叶秦州石破惊天:“你们死了么救人的价格是两个人四千灵石,而今你们任务没做成,反而被我们给救了,但鉴于你们毕竟是为了做任务来的,没有功劳也有苦劳,我们就打个折,收你两千灵石。”
他当场反客为主。
两杀手万万没想到做个任务还赔了两千灵石,大惊:“怎可如此!”
然而还没等他们说完,宋南时在背后邦邦两棍,又把人给敲晕了。
她还道:“等他们再醒时,就说他们受刺激过度又晕了过去,趁他们还晕乎再忽悠他们一轮,他们估计就能信八成了。”
叶秦州也收起的原来的神色,颇为遗憾道:“就是不知道那两千灵石他们肯不肯给,要是再给我两天,我应该能忽悠过来,可惜,夜长梦多。”
宋南时:“差不多得了差不多得了。”
她收拾收拾又把人装回了储物戒。
转头,就看到表情都麻了的众人。
宋南时:“……”
她咳了一声,低调道:“情况特殊,情况特殊。”
众人全程看得一愣一愣的,至今没回过神。
只有叶黎州小心翼翼地问:“宋南时,你和我哥真的是第一次认识吗?怎么……”
话没说完,他就“嗷”了一声,大怒道:“云止风!你踩我做什么!”
云止风面无表情地收回了脚:“脚滑。”
叶秦州一把揪过自己没眼色的蠢弟弟,“行了,这件事暂时解决,你以后再做什么长点儿脑子!”
说着,他还遗憾道:“可惜现在时间不够,要不然那两千灵石……”
他话说一半,见众人诡异地看着他,登时顿住,拿起沾满鲜血的帕子捂住嘴轻咳了两声,虚弱道:“不好意思,略费了些口舌身体就受不住了。”
众人:“……”
你看我们还信吗?
但是不管他们信不信,围观了这一番八百个心眼子的操作之后,众人只能心情复杂地再次启程。
然而他们刚从山洞里出来,一只顒鸟当即就从半空中冲了下来,直冲向走在最前面的宋南时。
宋南时还没来得及动作便被人猛地一拉,下一刻,一道剑光闪过,那冲过来的顒鸟连鸣叫都没来得及发出,头颅便落在了地上。

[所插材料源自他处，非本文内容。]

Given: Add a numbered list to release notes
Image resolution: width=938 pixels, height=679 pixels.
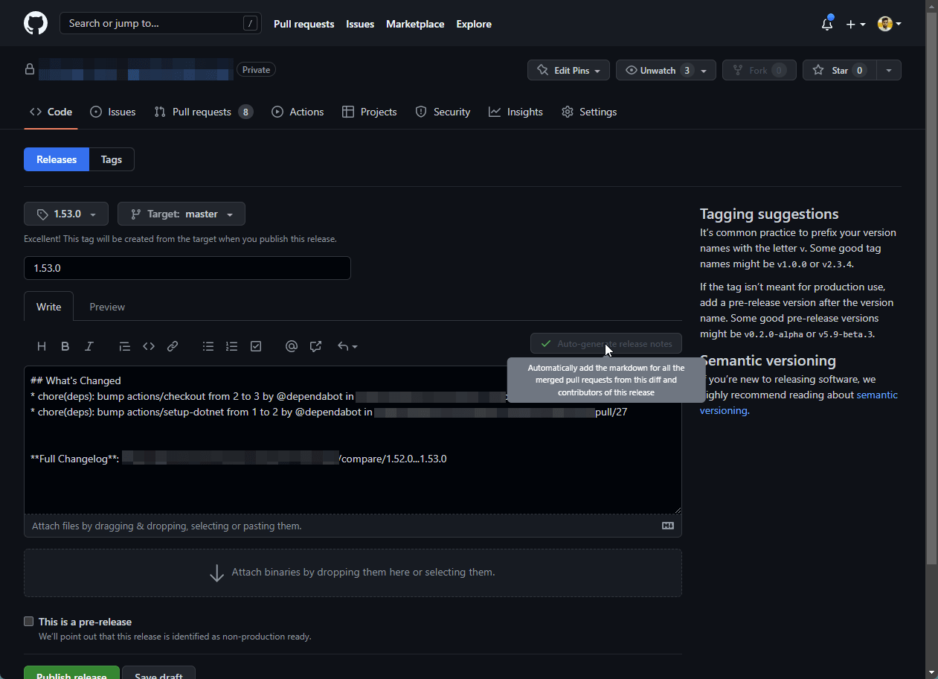Looking at the screenshot, I should pyautogui.click(x=231, y=345).
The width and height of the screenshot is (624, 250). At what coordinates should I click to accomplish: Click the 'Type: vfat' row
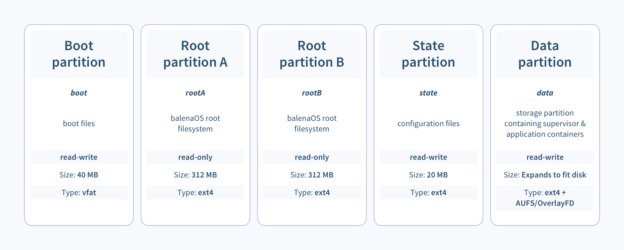[x=79, y=193]
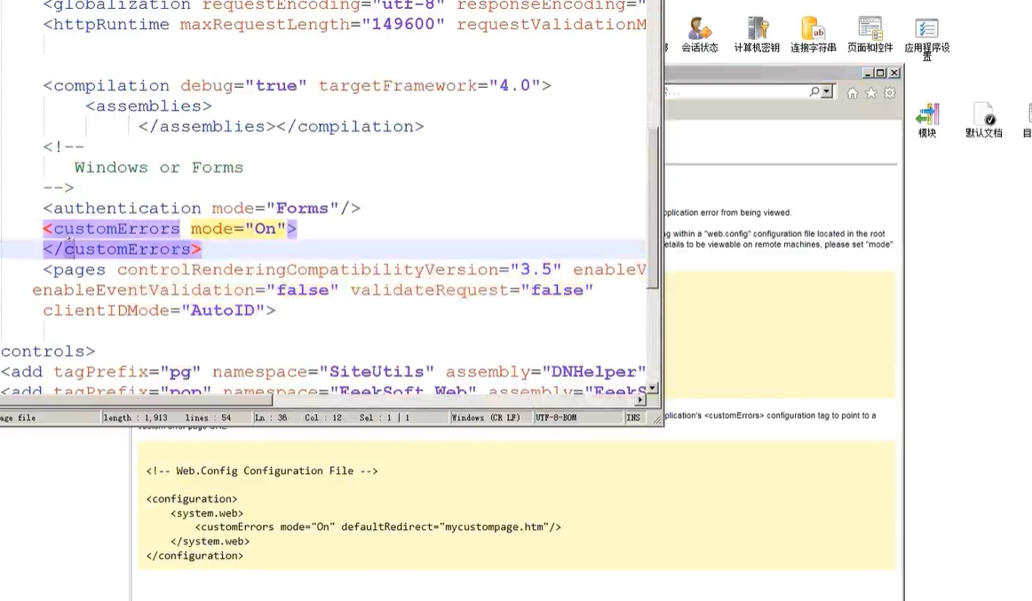Click Windows (CR LF) line ending field
This screenshot has height=601, width=1032.
point(486,417)
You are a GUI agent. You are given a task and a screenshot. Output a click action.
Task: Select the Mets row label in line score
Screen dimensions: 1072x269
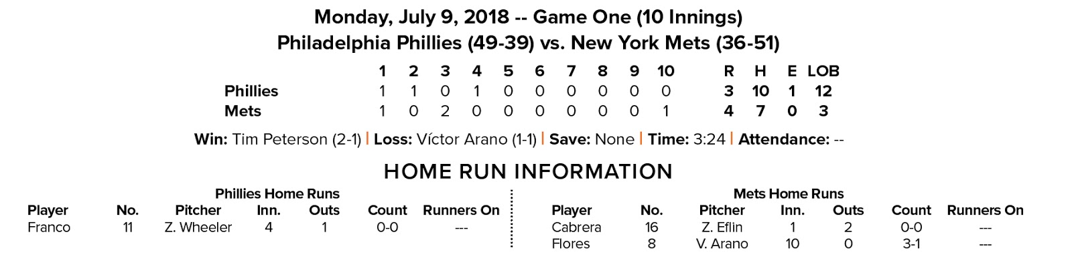pos(243,111)
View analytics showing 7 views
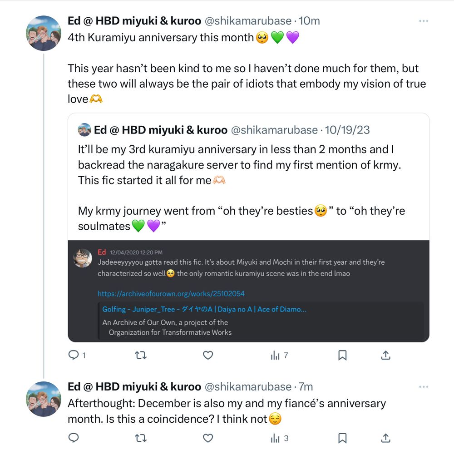Screen dimensions: 454x450 pyautogui.click(x=279, y=355)
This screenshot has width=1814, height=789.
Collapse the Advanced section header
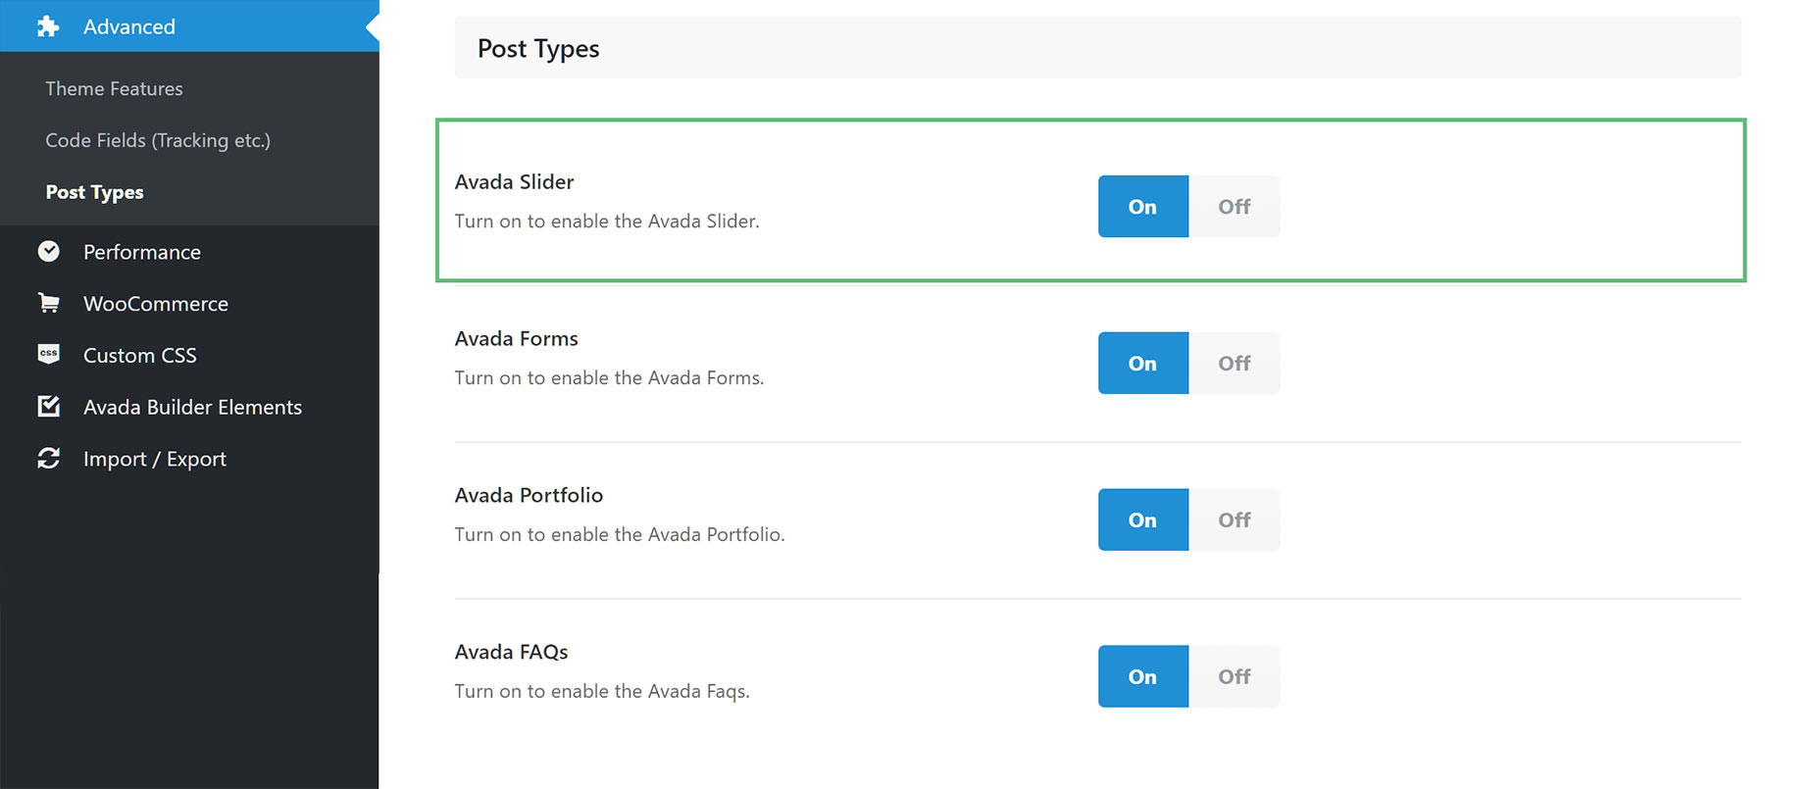tap(189, 26)
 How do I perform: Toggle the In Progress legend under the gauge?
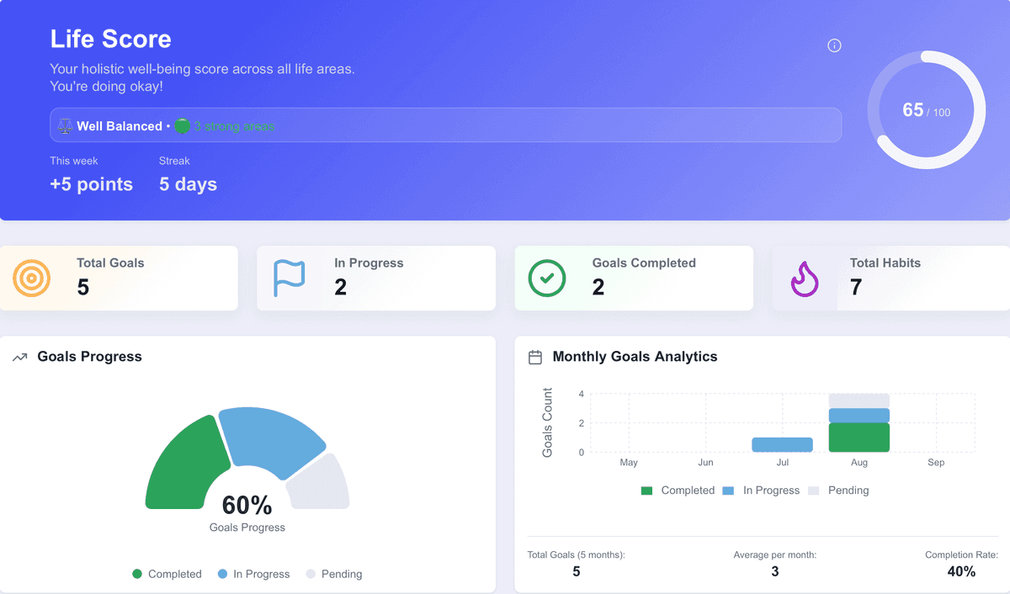point(253,574)
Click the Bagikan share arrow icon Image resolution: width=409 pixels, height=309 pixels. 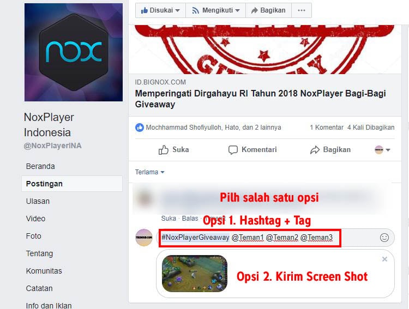coord(315,150)
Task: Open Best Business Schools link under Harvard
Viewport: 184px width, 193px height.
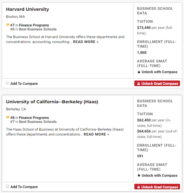Action: 38,29
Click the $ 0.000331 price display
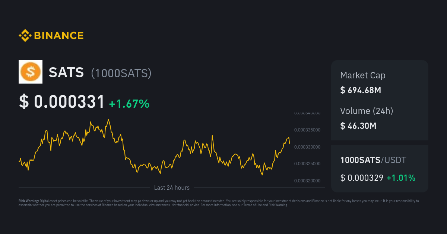 [61, 101]
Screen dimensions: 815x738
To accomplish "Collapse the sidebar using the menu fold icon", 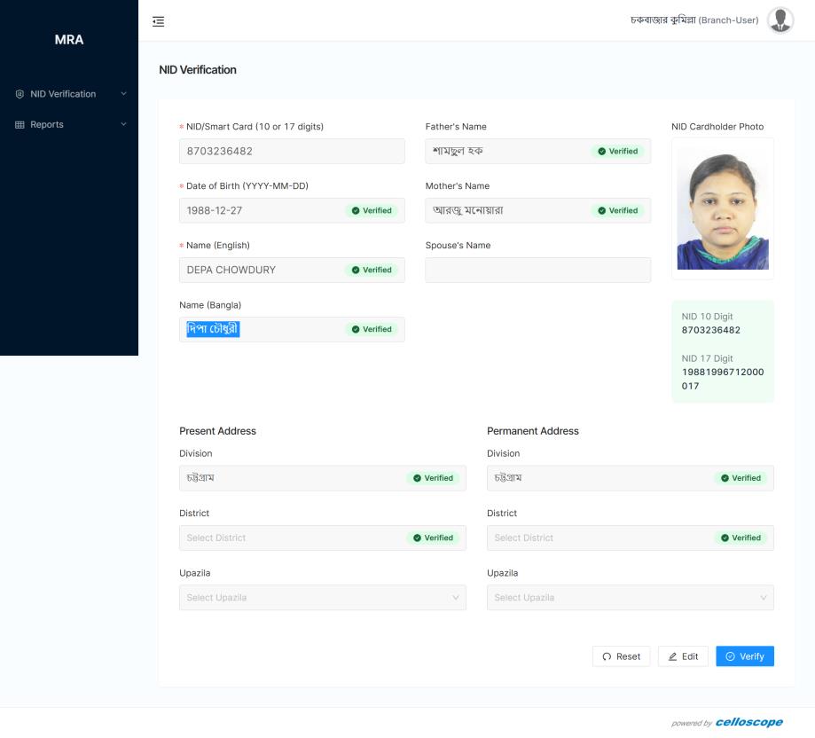I will (x=159, y=21).
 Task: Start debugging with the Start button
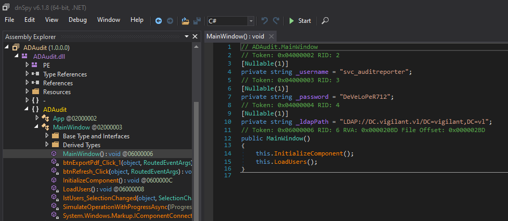click(x=300, y=21)
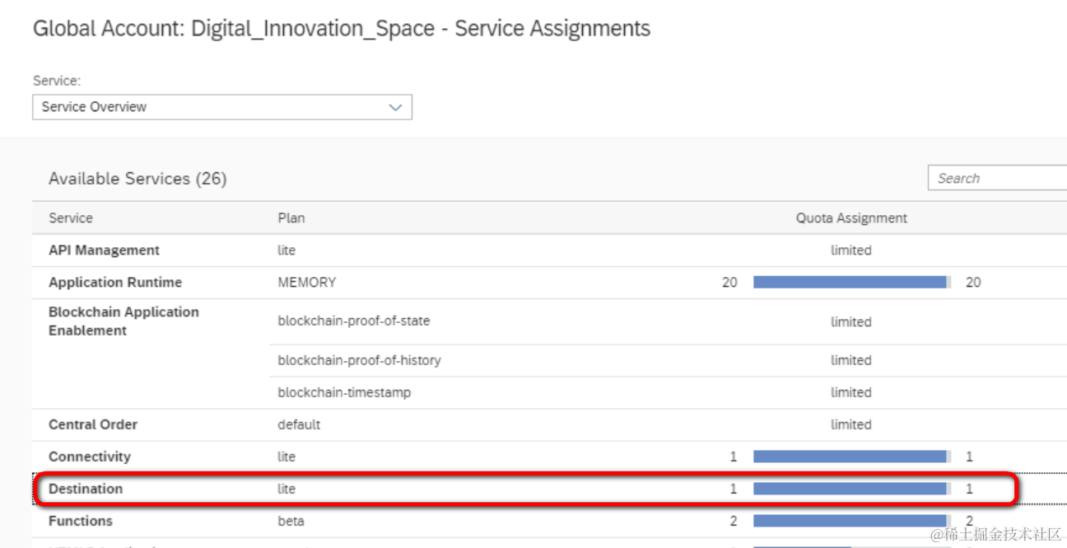
Task: Click the Functions quota progress bar
Action: coord(851,521)
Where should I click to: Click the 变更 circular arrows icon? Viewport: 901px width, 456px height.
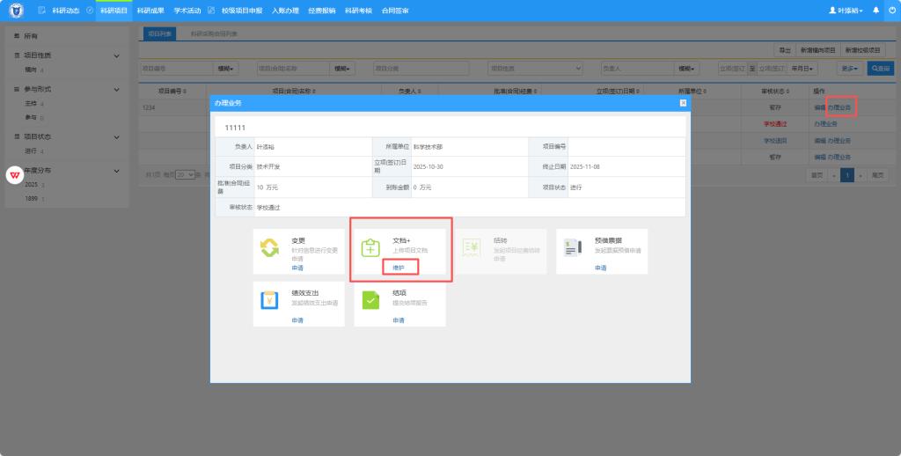coord(269,247)
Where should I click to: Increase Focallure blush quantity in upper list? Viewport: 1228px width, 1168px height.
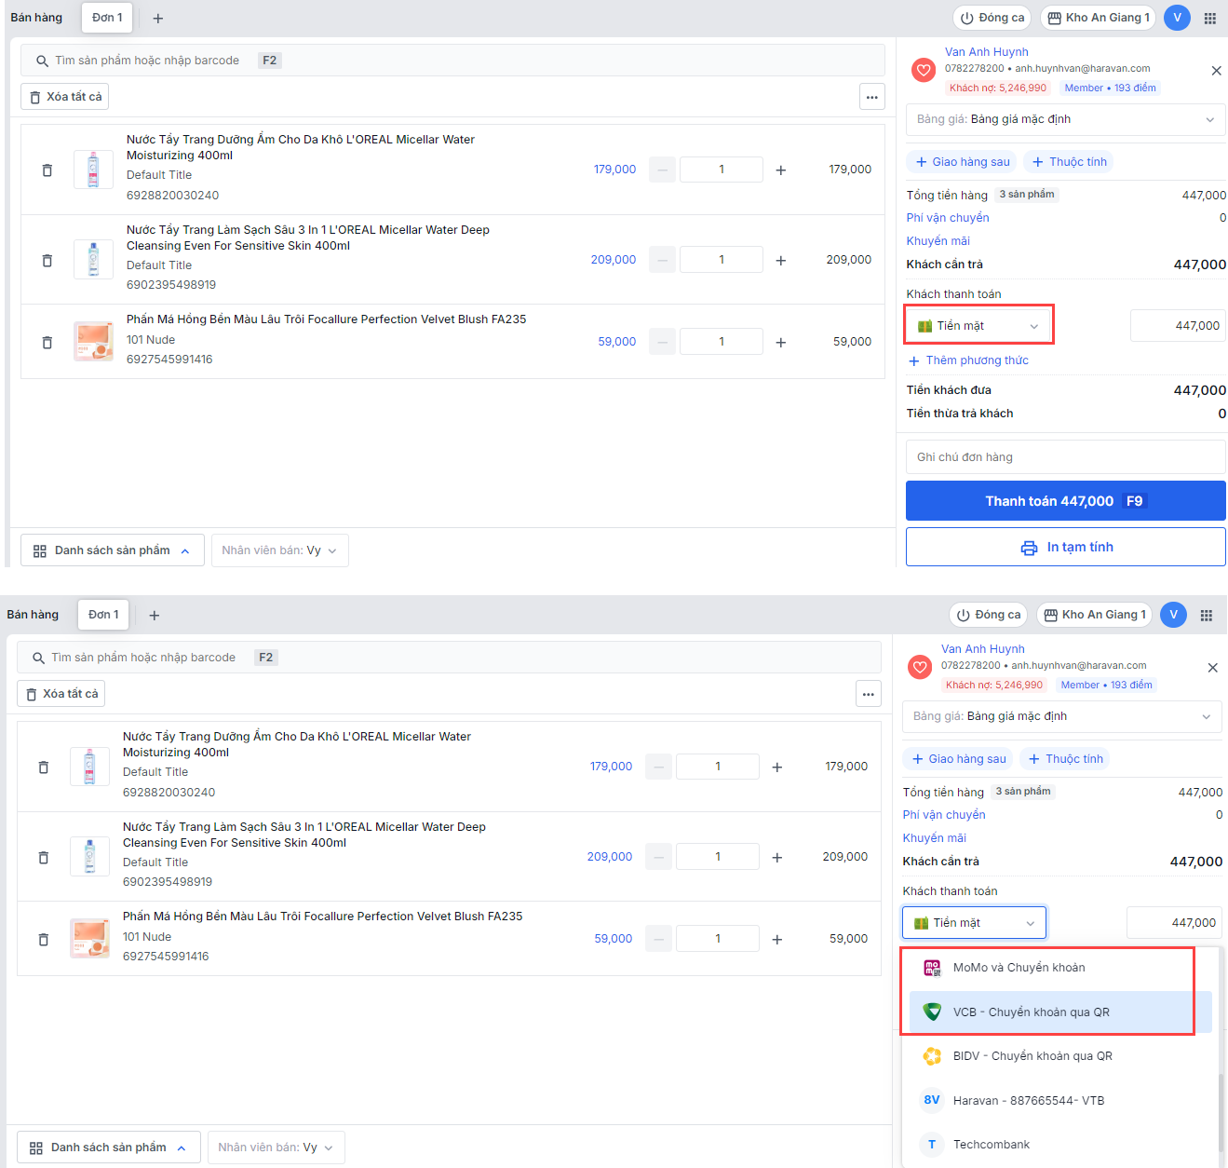pyautogui.click(x=780, y=343)
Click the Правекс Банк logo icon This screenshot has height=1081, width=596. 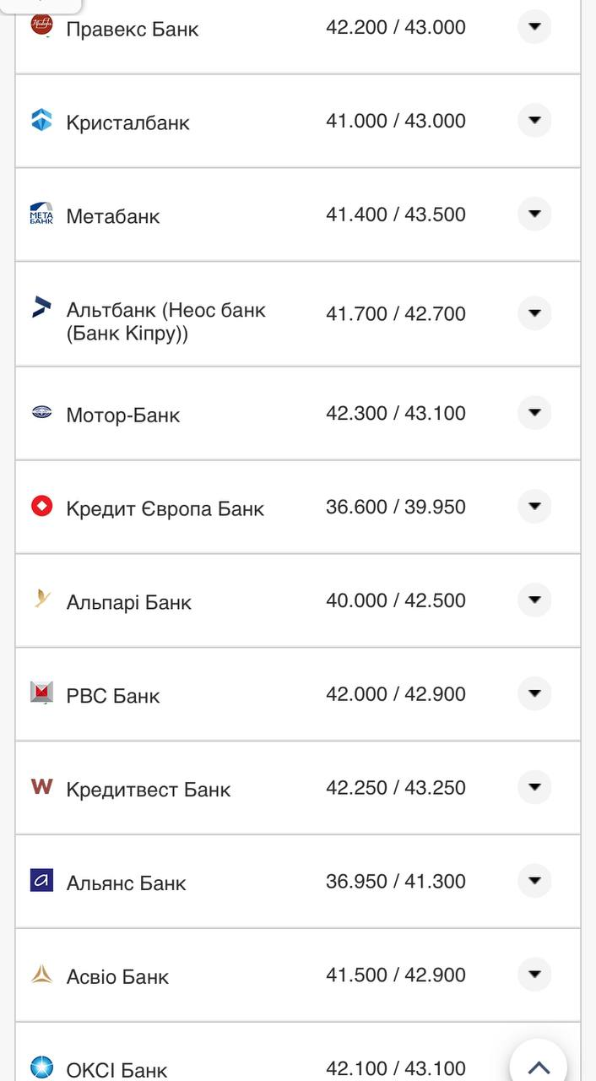pos(41,25)
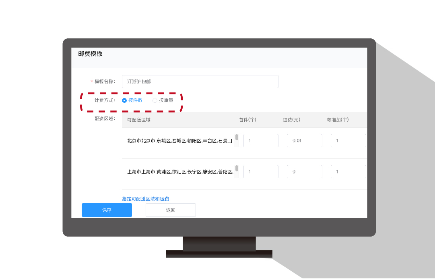Click the scrollbar beside the 上海市 region list
The height and width of the screenshot is (279, 435).
(237, 169)
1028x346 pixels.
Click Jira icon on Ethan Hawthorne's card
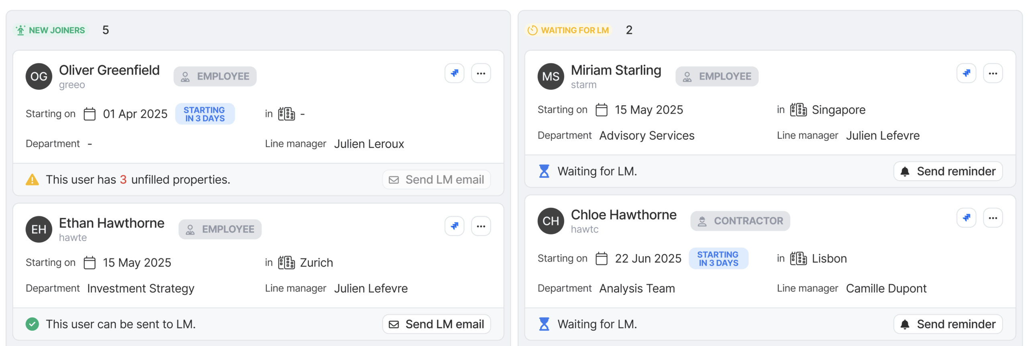coord(454,226)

刚出来就来了这么有惊无险的一出,宋南时定了定神,这才四下看去。
这一看她就觉得不妙。
整座山都是哨声夹杂着顒鸟的鸣叫。
半空中时不时划过翅膀的影子。
仿佛整座山的顒鸟都出动了一般。
宋南时当即就明白了过来。
那个吹哨人,怕不是想杀人灭口了。
巽风隔绝了他们的气息和灵力,识海关闭隔绝了吹哨人神识的扫视,他急着将他们杀人灭口,只能不管不顾的出动所有顒鸟,靠着顒鸟的眼睛搜寻他们的踪迹。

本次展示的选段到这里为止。